> Kurze Aufgabe A:
Gib die Datensätze von der Zeile mit „Sähköposti: (69, 268)“ bis einschließlich der Zeile mit „Llamenos (310) 999-0979 (168, 1344)“ vollständig wieder, samt Aufforderungen. Skaliere dabei jede Koordinate in den Antworten mit dem Faktor 1,6 und runde auf ganze Zahlen, Hälften aufwärts.

┄┄┄┄┄┄

Aus dem Umfeld der First Lady heisst es, auch ihr Team im Weissen Haus sei diesmal deutlich kleiner. Melania Trump suche sich genauer aus, mit wem sie sich umgebe. Damals habe sie sich hintergangen gefühlt von manchen Mitarbeitern. Heute kenne sie sich mit allem besser aus.

Der neue Look

Melania Trump sendet Botschaften gerne mithilfe von Kleidung und machte damit bereits in ihren ersten Jahren als First Lady Schlagzeilen. Diesmal setzt sie sich mit einem komplett anderen Look in Szene: strenger, forscher, moderner – im grossen Kontrast zum Aussehen vieler anderer Frauen in Trumps Welt, die oft eng anliegende Kleider in knalligen Farben tragen, dazu lange, gewellte Haare und üppiges Make-up.

First Lady Melania Trump setzt jetzt eher modische statt politische Akzente in Washington. (Archiv) © picture alliance/Sipa USA

Auf ihrem offiziellen Profilfoto für das Weisse Haus steht Melania Trump in weissem Hemd und dunklem Hosenanzug an einem Schreibtisch, die Hände auf der Tischplatte aufgelegt, der Blick fest nach vorn gerichtet.

┄┄┄┄┄┄

> Kurze Aufgabe B:
Beantworte diese Fragen zum Text über Melania Trump:
(i) Wie wird ihr Team im Weissen Haus diesmal beschrieben?
(ii) Mit welchen drei Adjektiven wird ihr neuer Look charakterisiert?
(iii) Was trägt sie auf ihrem offiziellen Profilfoto für das Weisse Haus?

┄┄┄┄┄┄

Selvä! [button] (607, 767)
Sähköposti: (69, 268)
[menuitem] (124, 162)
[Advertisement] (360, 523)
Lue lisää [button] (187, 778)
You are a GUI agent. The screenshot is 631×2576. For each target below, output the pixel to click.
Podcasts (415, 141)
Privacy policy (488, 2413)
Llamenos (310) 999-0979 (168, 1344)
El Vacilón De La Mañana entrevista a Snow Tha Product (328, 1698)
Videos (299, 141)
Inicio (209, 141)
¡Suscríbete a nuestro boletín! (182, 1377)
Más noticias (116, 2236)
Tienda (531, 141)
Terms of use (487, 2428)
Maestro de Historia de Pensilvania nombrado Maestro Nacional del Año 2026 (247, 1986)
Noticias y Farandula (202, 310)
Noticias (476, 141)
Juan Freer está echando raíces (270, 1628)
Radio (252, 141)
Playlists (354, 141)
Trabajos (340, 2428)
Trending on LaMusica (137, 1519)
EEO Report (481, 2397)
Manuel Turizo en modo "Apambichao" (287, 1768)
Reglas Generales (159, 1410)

┄┄┄┄┄┄

> Endgültige Antwort A:
Sähköposti: (110, 429)
[menuitem] (198, 259)
[Advertisement] (576, 837)
Lue lisää [button] (299, 1245)
You are a GUI agent. The screenshot is 631×2576. For each target below, output the pixel to click.
Podcasts (664, 226)
Privacy policy (781, 3861)
Llamenos (310) 999-0979 (269, 2150)

> Endgültige Antwort B:
(i) Als deutlich kleiner.
(ii) Strenger, forscher, moderner.
(iii) Ein weisses Hemd und einen dunklen Hosenanzug.